Dakar Camions : Kamaz, façon forteresse

Depuis 1996, dix-huit titres sur vingt-deux ont été conquis par les camions Kamaz, qui ont par ailleurs monopolisé le podium en janvier dernier. Les quatre camions russes alignés au départ de Jeddah pour la 44ème édition seront pilotés par autant de prétendants à la victoire, qu’il s’agisse du vainqueur 2021 Dmitry Sotnikov ou du revenant Eduard Nikolaev, déjà couronné à quatre reprises.

Les grands favoris devront toutefois s’employer pour contenir les outsiders, qui se situent à la fois dans le clan tchèque avec Martin Macik ou Ales Loprais et chez les Néerlandais de Martin van den Brink ou Hans Stacey.

Vladimir Chagin est un patron d’équipe heureux, bien que son expression trahisse rarement ses émotions. Son seul souci consiste éventuellement à savoir comment conserver sa place au sommet dans les livres d’histoire de la catégorie camions, avec ses sept titres conquis entre 2000 et 2011. Pour le reste, les problèmes de management relèvent de la science-fiction chez Kamaz, sachant que la discipline collective s’impose comme la règle absolue dans la maison russe, et que les palmarès parlent d’eux-mêmes au moment d’effectuer sa sélection. Parmi les quatre pilotes en charge de représenter la marque au cheval argenté, trois figurent en bonne place au palmarès du Dakar : le tenant du titre Dmitry Sotnikov, benjamin de la bande du haut de ses 36 ans ; le vétéran Andrei Karginov dont les titres remontent à 2014 et 2020 ; le ‘petit Tsar’ Eduard Nikolaev de retour après sa quatrième victoire conquise en 2019. Le quatrième camion bleu a été confié à une autre valeur sûre, Anton Shibalov s’étant classé deuxième des deux dernières éditions du Dakar, après avoir connu toutes les marches du podium du Silk Way Rally. L’effectif évoluera sans doute au niveau des attentes de Chagin, qui a accordé à Sotnikov et Nikolaev la faveur de piloter la dernière version de sa machine à gagner, rebaptisée ‘K5’.

Pour autant, le podium 100 % russe photographié l’année dernière à Jeddah n’a pas étouffé l’ambition de tous ses rivaux, qui ont même pour beaucoup trouvé de nouvelles raisons de croire en leurs chances. C’est le cas de Martin Macik, qui a échoué à la 4ème place mais obtenu son meilleur classement en janvier dernier : le jeune homme de 32 ans incarne la tradition tchèque des camions sur le Dakar, et bénéficiera pour la première fois d’un allié au sein de l’équipe Big Shock Racing, avec Martin Soltys (10ème en 2021). L’héritage tchèque est aussi naturellement porté par Ales Loprais, neveu du sextuple vainqueur Karel Loprais, qui poursuit sa quête de succès en s’alignant pour la 15ème fois en tant que pilote. Un autre camion tchèque pourrait se mêler à la lutte pour le podium, cette fois-ci manœuvré par un pilote… chilien. C’est en effet le double vainqueur en quads Ignacio Casale qui, après une première expérience en camions achevée en 9ème position, portera les espoirs de Tatra Buggyra Racing.
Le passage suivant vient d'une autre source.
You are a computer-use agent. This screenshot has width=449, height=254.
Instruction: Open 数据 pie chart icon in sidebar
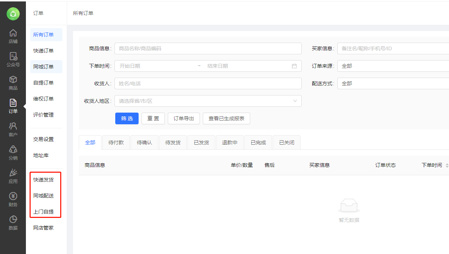(x=13, y=223)
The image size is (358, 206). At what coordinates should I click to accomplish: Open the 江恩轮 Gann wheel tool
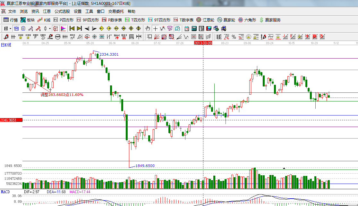coord(205,20)
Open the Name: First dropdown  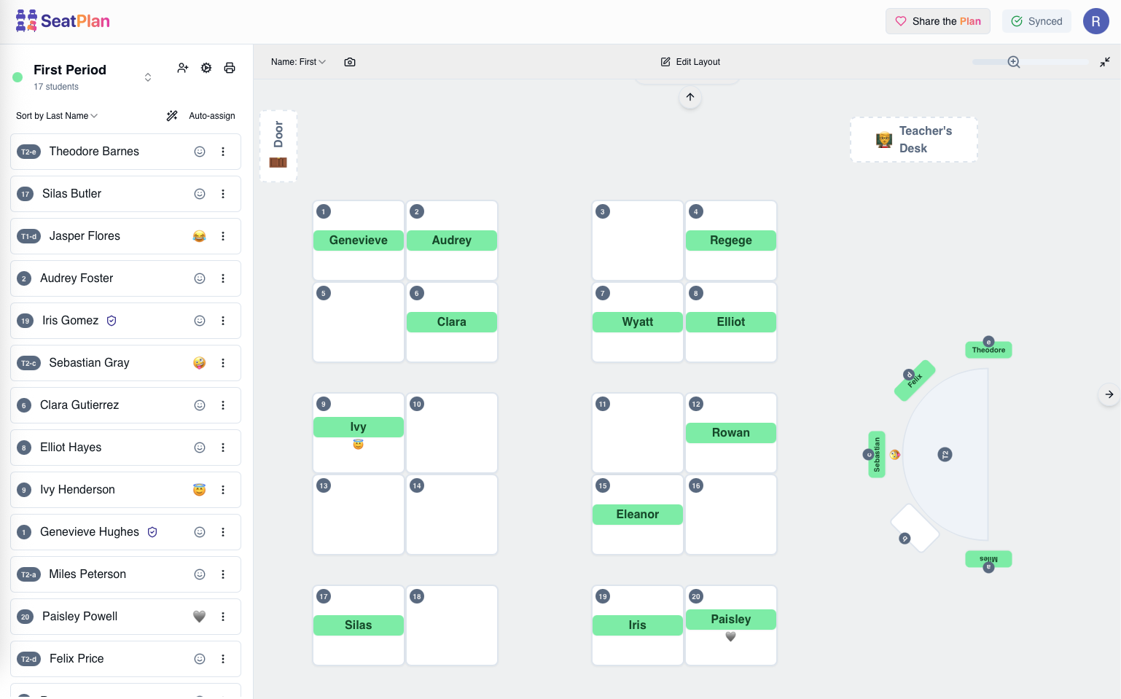tap(297, 62)
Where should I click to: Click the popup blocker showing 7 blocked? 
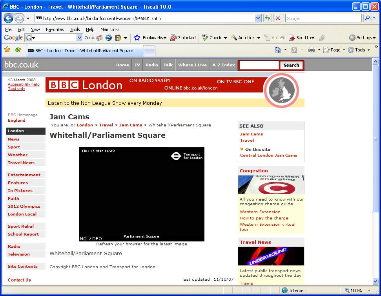point(183,38)
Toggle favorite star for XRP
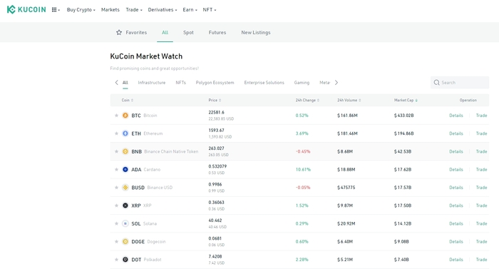499x269 pixels. [x=116, y=205]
La confrontation entre Russes et Tchèques a toutefois peu de chances d’éclipser les performances des Néerlandais, bien qu’ils aient un peu accusé le coup en 2021. Leur meilleur élément, Martin van den Brink (8ème) a rejoint le Team De Rooy de retour sur l’épreuve, et évoluera aux côtés de Janus van Kasteren ou de l’ancien vainqueur Hans Stacey. Les arguments sont déjà sérieux, en attendant le retour aux affaires du patron Gerard de Rooy, qui se réserve pour la grande sortie de la version ‘électrique’ du camion Iveco, programmée pour l’édition 2023. Dans le cadre du plan ‘Dakar Future’, les premières initiatives de la catégorie ont précisément été concoctées aux Pays-Bas, le Riwald Dakar Team mettant pour la 3ème année consécutive dans les mains de Gert Huzink un camion à motorisation hybride. Les perspectives d’avenir sont également la préoccupation de l’écurie historique Hino, présente sur le Dakar depuis le début des années 90 et dont le chef de file Teruhito Sugawara pilotera lui aussi un camion hybride. La vision est un peu plus lointaine mais déjà bien réelle pour l’écurie Gaussin, dont le H2 Racing Truck propulsé à l’hydrogène fera ses débuts sur une partie du parcours à titre expérimental.